__Try it__
A copy is needed of each line in the records that has the word "Open".

__Input data__
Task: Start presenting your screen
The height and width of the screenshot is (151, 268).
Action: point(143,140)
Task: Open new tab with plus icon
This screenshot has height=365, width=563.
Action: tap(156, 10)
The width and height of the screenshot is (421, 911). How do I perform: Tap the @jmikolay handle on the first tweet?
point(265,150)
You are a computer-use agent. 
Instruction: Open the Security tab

==

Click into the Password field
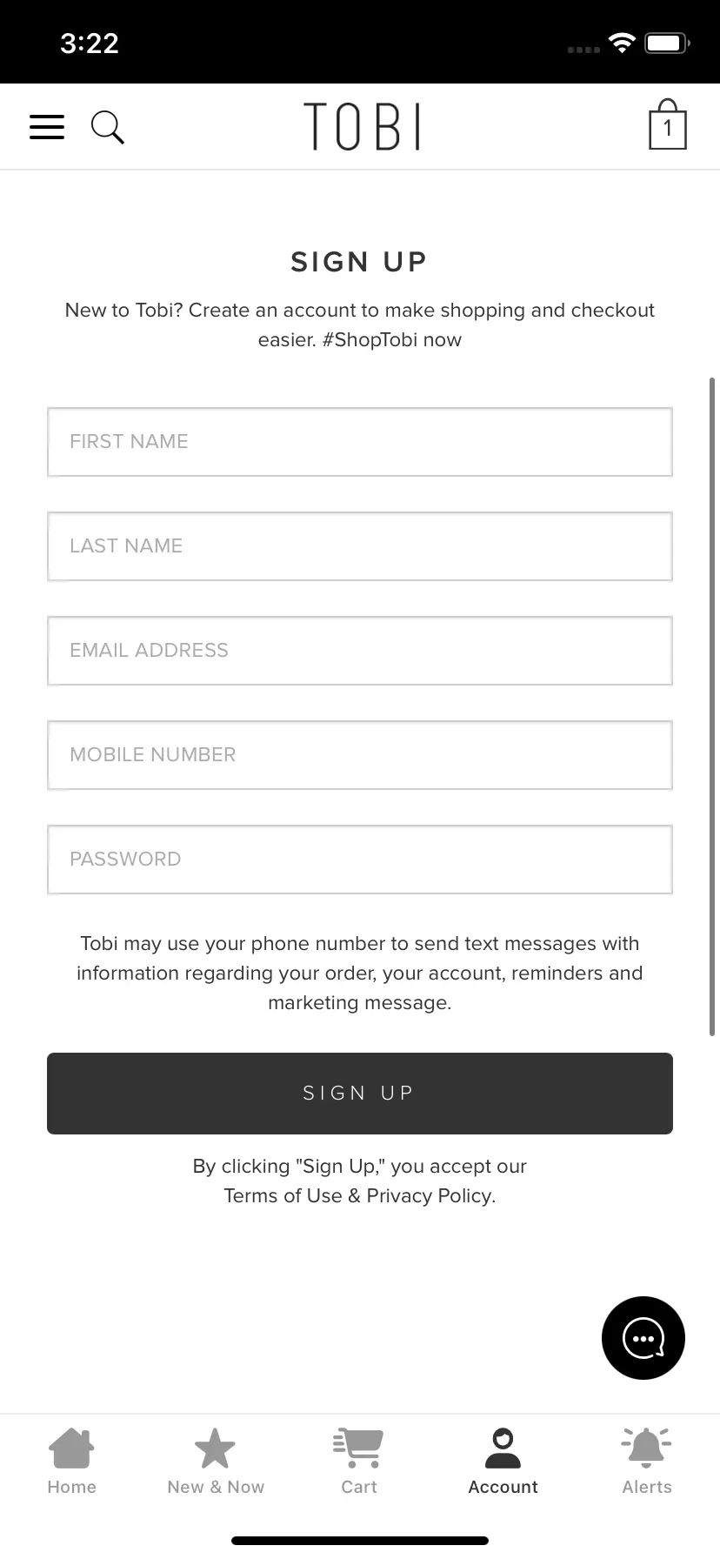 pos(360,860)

__Solution__
Task: Open new tab with plus icon
Instruction: Open the Security tab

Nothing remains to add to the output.